Today was my first day helping the divers. Employees at McMurdo can get the "okay” from their supervisors to take a day or part of a day to help scientists. It is great for the employees to see some of the science that goes on here, and great for the scientists to interact with people from all over who have come to Antarctica to work. All of the employees here – no matter what they are doing – are absolutely essential to the scientists being able to do science.
Saluay was a dive tender with me today. She works in housekeeping.
Saluay is our first dive tender
Stacy and Marcus dove with Rob Robbins, the Diving Safety Officer at McMurdo Station. While the divers suited up, Salauy and I tried to load their 60 lb. dive tanks and 40 lb. dive belts into the Pisten Bully. It took two of us to carry the gear because it was so heavy.
Then we drove the Pisten Bully down to the jetty where there is a dive hut. The dive hut is basically a wooden hut with double-entry doors at each end, a heater on one side, and a dive hole on the other. We had to chip at the ice in the ice hole and then used a fish net to scoop out the chunks.
Rob sitting at the edge of the dive hole.
One of the dive tender jobs is to make sure that masks are on smoothly so they don’t leak and that all the places where the dry suit parts connect (like the hoods and the gloves to the main body) are completely sealed so no water can get inside.
Then we watched their bubbles as they disappeared down the hole. We took turns watching for bubbles in the hole and shoveling out the snow-packed hut entrances. When the divers resurfaced (one at a time) we helped them take off their tank and weight belt and fins so they could climb the ladder out of the hole.
When we got back to the lab, Stacy prepared her samples for sorting at a later time.

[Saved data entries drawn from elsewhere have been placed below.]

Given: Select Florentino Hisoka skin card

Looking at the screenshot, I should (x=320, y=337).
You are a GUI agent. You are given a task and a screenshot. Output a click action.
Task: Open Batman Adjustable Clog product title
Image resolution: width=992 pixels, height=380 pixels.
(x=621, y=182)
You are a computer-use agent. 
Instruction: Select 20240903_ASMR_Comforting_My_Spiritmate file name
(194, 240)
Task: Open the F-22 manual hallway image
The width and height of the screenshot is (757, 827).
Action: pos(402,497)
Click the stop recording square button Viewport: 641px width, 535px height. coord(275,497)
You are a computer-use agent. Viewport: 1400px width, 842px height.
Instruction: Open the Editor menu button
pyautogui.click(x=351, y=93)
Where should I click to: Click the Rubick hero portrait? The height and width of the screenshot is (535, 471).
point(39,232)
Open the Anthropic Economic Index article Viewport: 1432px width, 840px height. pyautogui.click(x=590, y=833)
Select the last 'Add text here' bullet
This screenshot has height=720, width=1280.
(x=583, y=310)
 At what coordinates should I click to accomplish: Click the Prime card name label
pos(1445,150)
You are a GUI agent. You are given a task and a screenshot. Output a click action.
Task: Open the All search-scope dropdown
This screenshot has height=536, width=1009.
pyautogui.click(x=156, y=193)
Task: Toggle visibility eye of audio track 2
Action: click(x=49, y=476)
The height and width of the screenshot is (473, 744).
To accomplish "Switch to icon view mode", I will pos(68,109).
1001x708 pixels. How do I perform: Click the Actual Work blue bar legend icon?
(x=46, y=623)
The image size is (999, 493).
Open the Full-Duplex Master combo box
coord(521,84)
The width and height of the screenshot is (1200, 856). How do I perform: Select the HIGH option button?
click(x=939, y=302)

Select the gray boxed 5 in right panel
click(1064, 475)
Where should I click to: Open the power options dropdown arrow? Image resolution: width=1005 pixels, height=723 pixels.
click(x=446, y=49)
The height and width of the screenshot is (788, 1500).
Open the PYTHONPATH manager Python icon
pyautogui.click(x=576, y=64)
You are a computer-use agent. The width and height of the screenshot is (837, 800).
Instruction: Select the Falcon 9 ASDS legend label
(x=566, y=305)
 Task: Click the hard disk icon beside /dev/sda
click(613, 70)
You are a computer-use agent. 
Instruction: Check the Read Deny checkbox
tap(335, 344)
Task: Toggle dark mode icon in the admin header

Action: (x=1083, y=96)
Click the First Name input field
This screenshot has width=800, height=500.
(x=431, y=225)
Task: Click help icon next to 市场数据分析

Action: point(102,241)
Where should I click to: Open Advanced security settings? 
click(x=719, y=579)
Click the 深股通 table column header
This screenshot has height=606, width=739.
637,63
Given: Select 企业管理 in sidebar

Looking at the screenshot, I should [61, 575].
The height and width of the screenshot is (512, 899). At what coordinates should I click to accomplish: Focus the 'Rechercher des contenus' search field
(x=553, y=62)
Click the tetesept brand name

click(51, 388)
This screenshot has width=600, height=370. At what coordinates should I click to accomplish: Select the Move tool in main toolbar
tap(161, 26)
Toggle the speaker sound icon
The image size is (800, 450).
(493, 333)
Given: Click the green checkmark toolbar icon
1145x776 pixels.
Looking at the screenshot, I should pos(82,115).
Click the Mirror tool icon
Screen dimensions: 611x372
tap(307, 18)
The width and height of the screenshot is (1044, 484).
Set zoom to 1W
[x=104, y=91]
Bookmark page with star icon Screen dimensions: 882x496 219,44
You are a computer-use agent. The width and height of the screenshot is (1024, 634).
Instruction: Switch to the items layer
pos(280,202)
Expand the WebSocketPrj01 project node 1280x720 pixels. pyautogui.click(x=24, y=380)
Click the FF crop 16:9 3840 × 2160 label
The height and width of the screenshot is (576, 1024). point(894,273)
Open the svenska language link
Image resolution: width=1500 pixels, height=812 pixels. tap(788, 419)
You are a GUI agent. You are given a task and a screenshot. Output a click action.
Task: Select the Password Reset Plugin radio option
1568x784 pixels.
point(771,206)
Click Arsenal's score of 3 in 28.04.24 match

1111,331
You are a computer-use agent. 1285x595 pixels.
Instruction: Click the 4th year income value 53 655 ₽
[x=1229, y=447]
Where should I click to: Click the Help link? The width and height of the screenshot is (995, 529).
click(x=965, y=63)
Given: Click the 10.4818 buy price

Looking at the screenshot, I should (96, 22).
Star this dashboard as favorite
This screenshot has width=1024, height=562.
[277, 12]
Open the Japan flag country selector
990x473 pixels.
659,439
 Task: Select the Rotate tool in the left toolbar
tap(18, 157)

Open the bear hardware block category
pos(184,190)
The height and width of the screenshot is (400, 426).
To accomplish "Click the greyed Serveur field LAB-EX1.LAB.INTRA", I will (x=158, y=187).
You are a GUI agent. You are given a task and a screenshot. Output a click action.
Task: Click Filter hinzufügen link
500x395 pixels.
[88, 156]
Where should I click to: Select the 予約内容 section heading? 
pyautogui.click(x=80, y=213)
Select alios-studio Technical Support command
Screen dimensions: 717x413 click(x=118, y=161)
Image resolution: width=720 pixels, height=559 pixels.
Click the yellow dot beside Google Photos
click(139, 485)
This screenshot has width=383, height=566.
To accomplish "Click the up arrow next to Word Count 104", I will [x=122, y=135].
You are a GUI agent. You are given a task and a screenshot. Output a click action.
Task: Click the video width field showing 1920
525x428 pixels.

She had to carefully open each of the six sample corers she had placed in the seafloor sediment at (82 foot depth) and sift the silty sediment out so she could recover the benthic (seafloor) invertebrates.
Stacy sifting her samples in the lab
Stacy got some tiny clams and tube worms and maybe some very tiny anemones. The anemones might only be 300 microns long (that is less than 1/3 of a millimeter!). Stacy has been sampling the same locations for 20 years so she can see what changes have been occurring on the seafloor. She will need some students in the future to help her sort and analyze all these invertebrates – so if this looks fun to you – keep her in mind!
Sieve sample (Photo by Marcus Kolb)
Do you see the clams by Stacy's upper thumb? These clams are like miniature geoducks for those of you who are familiar with those clams that cannot get their siphons into their shell.